The Influence of Context on Online Shopping Behavior: The Case of Concurrent TV Consumption
41 Pages Posted: 3 Feb 2018 Last revised: 21 Sep 2018
Date Written: August 16, 2018
It is widely agreed that people use digital devices while watching TV, a phenomenon called "second Screening." While previous research has shown that the diffusion of mobile devices can increase online sales, work on multitasking suggests that second screening may lead to lower sales. In this paper, we study the impact of concurrent TV viewership on online shopping behavior and try to understand the conflicting results. Our first study analyzes the impact of TV consumption on online shopping behavior at the aggregate level using a panel of 100,000 U.S. customers over a period of 24 months.

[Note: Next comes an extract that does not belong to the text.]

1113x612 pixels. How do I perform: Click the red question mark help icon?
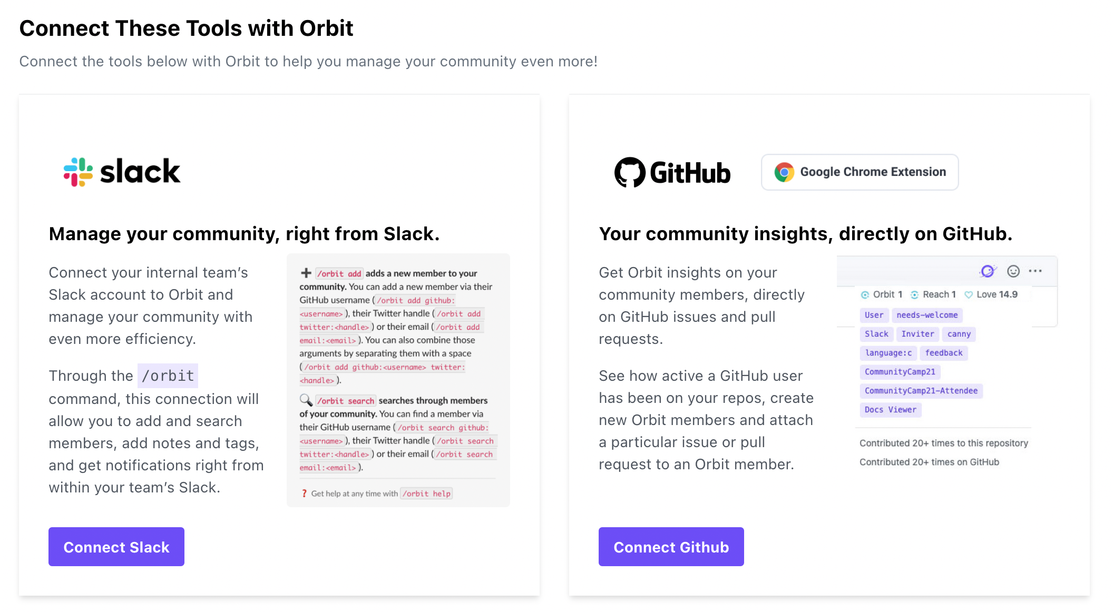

We address potential endogeneity problems with an instrumental variable approach. Our second study proposes a novel approach to realizing individual-level analysis over thousands of consumers and products. We identify a sample of consumers who watched a certain TV show and analyze their Amazon shopping carts in the context of TV consumption. We then compare these results to the shopping behavior of the same sample of consumers one week before they watched the TV show. Both studies reveal that while TV consumption is correlated with a higher likelihood of online shopping in general, the causal effect of TV watching differs with respect to the complexity of the products purchased. If a TV program appeals to a large number of viewers, this results in fewer sales of high-complexity products (1% increase in TV consumption leads to -1% sales) and more sales of low-complexity products (1% increase in TV consumption leads to 6.5% sales). New insights on this effect and information about its magnitude could help marketers better allocate their TV ad spending and make better online shopping recommendations for online shoppers who concurrently consume TV.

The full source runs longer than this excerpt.